Influence of strain and sex on baseline (before CFA or saline injection) tactile sensitivity in the hind paw assessed with von Frey filaments. Number (#) of withdrawal responses is shown in panels A–C. Strain (B) significantly influenced the number of responses evoked in the paw (p<0.005), but there was no significant effect of sex (C). Tactile threshold for paw is shown in panels D–F. There was also a significant effect of strain on the paw tactile threshold (E, p<0.03), but no main effect of sex (F). There were no interactions between sex and strain.

Fig. (4)

Tactile thresholds in the submandibular skin (A) and paw (B) after CFA or saline injection into the submandibular skin over 7 weeks. Data from both strains are combined. CFA reduced tactile thresholds in the submandibular skin for up to 7 weeks, but had no effect on paw tactile thresholds at any time point. * indicates significant differences between Pre and post CFA injections (p<0.007). ⁺ indicates significant differences between CFA- and saline-injected mice (p<0.001). Samples sizes were: n=16–28 for saline (1–5 weeks); n=68 for CFA (Pre and 1 week) and n=20–44 for CFA (2–7 weeks).

Fig. (5)

Assessment of tactile thresholds of the submandibular skin before (Pre) and 1 week after CFA injection in 3 experiments each performed by a different experimenter (A,B,C) using different cohorts demonstrated the reliability of the CFA-induced tactile sensitivity and internal validity. * indicates significant differences between tactile thresholds Pre and 1 week after CFA injection (p<0.05). Experimenter A tested male Balb/c mice, B used male and female Balb/c mice and C57BL/6 mice, C used only male C57BL/6 mice.

Fig. (6)

The gap junction blocker carbenoxolone (CBX; 100 mg/kg, i.p.) reversed CFA-induced tactile hypersensitivity. (A) CBX significantly increased tactile thresholds when injected once at 1,3,4 or 5 weeks after CFA administration (* p<0.01).

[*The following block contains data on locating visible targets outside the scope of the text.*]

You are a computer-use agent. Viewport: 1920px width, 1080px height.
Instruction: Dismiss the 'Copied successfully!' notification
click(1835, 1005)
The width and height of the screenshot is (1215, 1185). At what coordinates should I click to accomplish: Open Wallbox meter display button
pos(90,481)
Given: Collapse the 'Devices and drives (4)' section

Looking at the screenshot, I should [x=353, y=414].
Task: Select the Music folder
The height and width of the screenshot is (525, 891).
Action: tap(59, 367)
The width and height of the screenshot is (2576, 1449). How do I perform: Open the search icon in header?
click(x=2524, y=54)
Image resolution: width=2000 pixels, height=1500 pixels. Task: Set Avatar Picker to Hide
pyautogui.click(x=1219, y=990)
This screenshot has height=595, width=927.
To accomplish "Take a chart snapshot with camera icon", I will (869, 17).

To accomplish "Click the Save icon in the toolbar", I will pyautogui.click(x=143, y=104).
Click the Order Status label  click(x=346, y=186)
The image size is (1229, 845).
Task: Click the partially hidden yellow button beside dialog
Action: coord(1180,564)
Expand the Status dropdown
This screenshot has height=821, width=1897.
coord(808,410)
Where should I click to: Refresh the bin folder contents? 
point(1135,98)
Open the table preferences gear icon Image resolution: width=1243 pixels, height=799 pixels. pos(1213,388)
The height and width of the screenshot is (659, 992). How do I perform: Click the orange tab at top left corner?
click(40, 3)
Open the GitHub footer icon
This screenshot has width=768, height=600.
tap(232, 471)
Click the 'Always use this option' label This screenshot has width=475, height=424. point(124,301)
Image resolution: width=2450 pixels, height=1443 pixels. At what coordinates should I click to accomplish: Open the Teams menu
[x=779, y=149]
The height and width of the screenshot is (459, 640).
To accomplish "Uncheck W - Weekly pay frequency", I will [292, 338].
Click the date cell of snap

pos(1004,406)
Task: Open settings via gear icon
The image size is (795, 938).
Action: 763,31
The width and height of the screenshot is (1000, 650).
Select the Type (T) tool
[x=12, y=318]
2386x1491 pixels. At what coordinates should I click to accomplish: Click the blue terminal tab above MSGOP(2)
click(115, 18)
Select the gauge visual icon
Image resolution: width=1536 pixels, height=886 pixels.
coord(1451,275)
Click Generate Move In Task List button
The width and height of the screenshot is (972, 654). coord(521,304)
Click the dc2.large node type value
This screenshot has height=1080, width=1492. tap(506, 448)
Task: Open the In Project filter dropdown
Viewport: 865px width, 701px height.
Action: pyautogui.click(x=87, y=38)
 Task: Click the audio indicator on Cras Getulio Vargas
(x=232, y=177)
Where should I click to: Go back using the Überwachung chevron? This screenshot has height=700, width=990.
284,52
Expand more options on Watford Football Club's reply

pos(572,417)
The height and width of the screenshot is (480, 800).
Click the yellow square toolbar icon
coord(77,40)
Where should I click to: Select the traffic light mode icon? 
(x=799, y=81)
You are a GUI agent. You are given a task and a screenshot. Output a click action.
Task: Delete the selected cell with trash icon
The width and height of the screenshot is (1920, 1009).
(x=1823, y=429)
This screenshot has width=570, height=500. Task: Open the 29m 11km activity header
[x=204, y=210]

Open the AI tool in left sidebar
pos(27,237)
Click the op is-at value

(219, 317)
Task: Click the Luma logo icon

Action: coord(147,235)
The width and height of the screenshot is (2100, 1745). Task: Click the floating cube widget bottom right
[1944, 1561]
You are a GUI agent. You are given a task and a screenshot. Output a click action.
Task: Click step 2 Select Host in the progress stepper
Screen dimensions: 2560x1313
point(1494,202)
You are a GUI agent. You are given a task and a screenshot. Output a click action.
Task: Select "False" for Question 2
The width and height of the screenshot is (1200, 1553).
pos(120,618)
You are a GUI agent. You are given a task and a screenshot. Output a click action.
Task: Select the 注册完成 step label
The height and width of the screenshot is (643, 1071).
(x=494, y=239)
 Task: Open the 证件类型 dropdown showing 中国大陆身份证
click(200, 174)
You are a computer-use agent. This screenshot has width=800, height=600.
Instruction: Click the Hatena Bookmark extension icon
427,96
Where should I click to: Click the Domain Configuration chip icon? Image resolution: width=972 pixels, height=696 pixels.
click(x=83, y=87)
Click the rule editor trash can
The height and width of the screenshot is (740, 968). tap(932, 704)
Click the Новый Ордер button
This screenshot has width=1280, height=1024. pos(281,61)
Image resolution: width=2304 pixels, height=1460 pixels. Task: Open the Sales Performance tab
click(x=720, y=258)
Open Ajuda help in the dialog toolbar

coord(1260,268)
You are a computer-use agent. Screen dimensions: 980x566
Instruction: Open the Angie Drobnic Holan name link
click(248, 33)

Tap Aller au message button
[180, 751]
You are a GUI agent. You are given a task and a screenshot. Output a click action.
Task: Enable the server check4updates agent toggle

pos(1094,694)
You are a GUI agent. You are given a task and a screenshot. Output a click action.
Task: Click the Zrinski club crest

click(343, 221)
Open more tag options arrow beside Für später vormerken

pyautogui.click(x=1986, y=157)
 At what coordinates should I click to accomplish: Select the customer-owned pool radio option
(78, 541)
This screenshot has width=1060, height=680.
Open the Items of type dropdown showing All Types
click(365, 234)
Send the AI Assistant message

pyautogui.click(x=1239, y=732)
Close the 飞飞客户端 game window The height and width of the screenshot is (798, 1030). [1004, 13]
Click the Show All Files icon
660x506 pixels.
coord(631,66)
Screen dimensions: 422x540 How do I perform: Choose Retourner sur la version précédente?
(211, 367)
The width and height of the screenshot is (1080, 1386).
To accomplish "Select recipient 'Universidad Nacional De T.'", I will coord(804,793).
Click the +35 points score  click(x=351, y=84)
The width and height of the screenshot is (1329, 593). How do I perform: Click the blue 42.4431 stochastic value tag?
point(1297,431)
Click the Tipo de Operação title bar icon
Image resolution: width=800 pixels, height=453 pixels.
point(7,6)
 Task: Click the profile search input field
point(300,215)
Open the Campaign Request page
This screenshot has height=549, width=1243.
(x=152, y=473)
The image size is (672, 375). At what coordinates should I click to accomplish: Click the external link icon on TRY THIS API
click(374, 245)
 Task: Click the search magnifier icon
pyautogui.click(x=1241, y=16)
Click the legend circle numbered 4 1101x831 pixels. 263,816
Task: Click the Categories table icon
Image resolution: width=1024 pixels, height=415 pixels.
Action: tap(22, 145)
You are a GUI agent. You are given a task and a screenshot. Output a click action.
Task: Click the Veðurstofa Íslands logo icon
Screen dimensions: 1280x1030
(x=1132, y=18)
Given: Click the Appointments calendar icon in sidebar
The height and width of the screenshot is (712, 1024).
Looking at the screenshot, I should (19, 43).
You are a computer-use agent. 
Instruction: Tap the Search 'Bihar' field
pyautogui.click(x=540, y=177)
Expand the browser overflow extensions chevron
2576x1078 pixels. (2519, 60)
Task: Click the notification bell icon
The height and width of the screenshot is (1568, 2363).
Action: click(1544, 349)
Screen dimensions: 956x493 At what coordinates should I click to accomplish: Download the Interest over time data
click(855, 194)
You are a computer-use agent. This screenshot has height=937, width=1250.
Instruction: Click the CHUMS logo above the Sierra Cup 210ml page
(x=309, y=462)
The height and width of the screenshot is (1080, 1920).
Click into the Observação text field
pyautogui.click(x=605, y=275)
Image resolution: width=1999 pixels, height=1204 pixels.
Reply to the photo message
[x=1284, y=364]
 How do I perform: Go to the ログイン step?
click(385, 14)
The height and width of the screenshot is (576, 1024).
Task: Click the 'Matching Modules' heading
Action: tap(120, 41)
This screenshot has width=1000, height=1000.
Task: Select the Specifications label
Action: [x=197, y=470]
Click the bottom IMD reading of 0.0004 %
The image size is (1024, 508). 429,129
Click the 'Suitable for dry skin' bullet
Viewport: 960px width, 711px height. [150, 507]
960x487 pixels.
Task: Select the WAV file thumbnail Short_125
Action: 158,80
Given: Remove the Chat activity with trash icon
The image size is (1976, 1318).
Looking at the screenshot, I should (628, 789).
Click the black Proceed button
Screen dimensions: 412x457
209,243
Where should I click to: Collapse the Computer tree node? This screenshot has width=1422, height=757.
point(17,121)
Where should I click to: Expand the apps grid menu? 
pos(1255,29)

Tactile sensitivity was always determined 1 h after i.p. injection of CBX or saline (control). (B) The significantly lower tactile threshold evident in CFA-treated mice (CFA/CBX−) compared to controls (Sal/CBX− and Sal/CBX+) was restored to control levels after CBX injection (CFA/CBX+; p<0.01 for all comparisons). * indicates significant differences between CFA/CBX− and CFA/CBX+. ⁺ indicates significant differences between Sal/CBX−and CFA/CBX−. ^ indicates significant differences between CFA/CBX− and Sal/CBX+. Note that CBX did not alter the threshold in control mice (Sal/CBX+ and Sal/CBX−). The paw threshold was not altered by CBX in saline or CFA treated mice 4 weeks (C) or 5 weeks (D) after CFA administration.

Fig. (7)

A single i.p. injection of CBX (100 mg/kg) did not affect activity (total track length: A), exploration (number of rears: B) or thigmotaxis (anxiety-like behavior: C) in CFA treated subjects assessed in an open field test. Behavior of mice in the FOB and open field were immediately determined after tactile sensitivity tests. n=16 per condition.

Fig. (8)

Low doses of CBX (10, 25 and 50 mg/kg) are effective at reversing CFA-induced tactile hypersensitivity. Tactile sensitivity was determined 1 h after i.p. injection of CBX or saline (control). n=3–4 per group.